I’ll not add fire to the debate over whether Gabriel or Collins was the better leader – I love both sides equally. But there was an artistic fire when Gabriel was singing, and paired with Steve Hackett’s incendiary guitar playing the band could be unstoppable. Opener “Dancing With the Moonlit Knight” shows off just how progressive and rocking the band could be, seamlessly moving from folk to prog to straight up hard rock. It’s a barnburner of an opening track, one of their best which is high praise when you think about some of their other openers, from the title track off of The Lamb Lies Down on Broadway to “Watchers of the Skies” from the 1972’s Foxtrot.

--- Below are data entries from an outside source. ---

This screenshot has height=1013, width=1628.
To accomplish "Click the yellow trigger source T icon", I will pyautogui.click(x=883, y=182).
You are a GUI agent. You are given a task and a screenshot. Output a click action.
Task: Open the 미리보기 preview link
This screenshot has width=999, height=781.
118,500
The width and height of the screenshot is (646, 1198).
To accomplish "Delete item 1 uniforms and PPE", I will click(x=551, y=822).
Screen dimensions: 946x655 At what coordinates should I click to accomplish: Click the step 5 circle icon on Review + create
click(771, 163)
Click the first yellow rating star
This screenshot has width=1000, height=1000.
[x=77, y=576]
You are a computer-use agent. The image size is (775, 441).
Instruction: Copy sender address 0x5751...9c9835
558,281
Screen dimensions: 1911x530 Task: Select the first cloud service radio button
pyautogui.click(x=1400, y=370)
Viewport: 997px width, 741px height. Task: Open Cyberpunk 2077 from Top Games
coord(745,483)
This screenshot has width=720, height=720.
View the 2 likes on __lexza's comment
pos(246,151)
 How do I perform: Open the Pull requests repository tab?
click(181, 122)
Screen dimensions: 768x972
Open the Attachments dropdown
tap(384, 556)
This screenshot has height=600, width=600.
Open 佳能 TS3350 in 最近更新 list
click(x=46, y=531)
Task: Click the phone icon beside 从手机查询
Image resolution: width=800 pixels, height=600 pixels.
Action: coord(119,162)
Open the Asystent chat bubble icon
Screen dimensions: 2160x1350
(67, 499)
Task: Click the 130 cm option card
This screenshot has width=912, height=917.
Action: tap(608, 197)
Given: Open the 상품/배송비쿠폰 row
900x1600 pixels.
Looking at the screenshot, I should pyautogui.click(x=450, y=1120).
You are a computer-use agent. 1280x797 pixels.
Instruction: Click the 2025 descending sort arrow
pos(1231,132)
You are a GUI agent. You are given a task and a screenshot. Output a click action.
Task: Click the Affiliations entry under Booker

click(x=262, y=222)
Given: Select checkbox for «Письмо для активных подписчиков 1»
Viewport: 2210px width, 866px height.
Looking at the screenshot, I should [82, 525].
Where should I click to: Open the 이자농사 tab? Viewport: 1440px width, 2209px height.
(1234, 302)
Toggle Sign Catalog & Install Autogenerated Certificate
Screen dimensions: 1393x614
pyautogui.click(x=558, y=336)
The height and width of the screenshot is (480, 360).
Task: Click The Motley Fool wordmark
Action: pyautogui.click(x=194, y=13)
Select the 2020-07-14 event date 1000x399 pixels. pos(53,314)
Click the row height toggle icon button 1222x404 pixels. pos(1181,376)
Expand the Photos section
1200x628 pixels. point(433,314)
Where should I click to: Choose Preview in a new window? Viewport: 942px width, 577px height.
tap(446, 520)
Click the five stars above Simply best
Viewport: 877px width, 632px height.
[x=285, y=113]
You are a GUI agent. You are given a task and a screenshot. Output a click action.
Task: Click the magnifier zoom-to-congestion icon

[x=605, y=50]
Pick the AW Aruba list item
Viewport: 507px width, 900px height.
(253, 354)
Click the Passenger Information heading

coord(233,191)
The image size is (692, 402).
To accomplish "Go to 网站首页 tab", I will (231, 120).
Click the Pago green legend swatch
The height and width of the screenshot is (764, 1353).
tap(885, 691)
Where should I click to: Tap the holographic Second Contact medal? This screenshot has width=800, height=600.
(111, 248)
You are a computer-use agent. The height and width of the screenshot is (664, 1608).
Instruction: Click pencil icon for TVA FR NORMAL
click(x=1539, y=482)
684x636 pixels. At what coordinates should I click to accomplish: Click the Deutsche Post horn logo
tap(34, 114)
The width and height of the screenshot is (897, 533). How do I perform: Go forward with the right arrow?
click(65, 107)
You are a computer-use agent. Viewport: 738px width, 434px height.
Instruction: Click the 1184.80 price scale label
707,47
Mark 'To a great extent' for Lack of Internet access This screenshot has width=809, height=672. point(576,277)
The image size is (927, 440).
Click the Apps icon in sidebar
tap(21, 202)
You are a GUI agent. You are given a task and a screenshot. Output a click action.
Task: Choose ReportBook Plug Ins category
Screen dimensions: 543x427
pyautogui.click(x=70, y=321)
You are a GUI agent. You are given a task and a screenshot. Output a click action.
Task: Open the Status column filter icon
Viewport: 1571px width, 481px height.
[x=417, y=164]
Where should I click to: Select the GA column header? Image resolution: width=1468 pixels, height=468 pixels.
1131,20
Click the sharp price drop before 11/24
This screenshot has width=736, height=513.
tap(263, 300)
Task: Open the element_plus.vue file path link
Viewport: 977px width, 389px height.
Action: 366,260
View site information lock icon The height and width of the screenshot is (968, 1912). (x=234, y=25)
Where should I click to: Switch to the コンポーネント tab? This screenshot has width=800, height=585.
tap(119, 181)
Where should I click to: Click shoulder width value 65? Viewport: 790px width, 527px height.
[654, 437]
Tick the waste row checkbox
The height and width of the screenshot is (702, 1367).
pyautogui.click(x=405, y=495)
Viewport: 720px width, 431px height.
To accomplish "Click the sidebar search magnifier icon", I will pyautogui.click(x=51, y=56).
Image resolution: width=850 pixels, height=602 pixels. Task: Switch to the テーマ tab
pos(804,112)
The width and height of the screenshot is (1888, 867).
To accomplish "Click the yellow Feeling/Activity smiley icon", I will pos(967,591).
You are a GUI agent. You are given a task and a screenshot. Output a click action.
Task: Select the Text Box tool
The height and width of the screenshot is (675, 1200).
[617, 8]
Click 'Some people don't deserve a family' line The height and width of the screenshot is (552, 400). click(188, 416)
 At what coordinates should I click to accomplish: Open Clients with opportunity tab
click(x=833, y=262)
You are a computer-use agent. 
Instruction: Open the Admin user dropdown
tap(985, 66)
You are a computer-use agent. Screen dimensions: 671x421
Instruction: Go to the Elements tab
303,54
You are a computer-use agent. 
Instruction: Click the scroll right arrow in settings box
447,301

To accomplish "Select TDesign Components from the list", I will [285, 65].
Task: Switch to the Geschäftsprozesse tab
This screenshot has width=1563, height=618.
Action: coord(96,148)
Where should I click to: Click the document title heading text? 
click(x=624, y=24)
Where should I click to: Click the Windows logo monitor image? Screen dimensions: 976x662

I’ll also go out on a limb here and state that I’ll take Selling England by the Pound over The Lamb Lies Down on Broadway any day of the Week. There’s a sense of excess on Lamb… that has nothing to do with its length that drives me away from listening to it most days. It feels more like Gabriel stretching in ways that didn’t really sync with the band, while each song on Selling… feels tight and cohesive; even when it goes a little wonky on tracks like “I Know What I Like (In Your Wardrobe)” I still feel the band having a great sense of fun and telepathy in the playing. The Tony Banks highlight “Firth of Fifth” provides another example of how the band could quickly jump styles in a song without losing the thread of the piece, and again shows why Steve Hackett should be talked about more as one of the great guitarists in rock history.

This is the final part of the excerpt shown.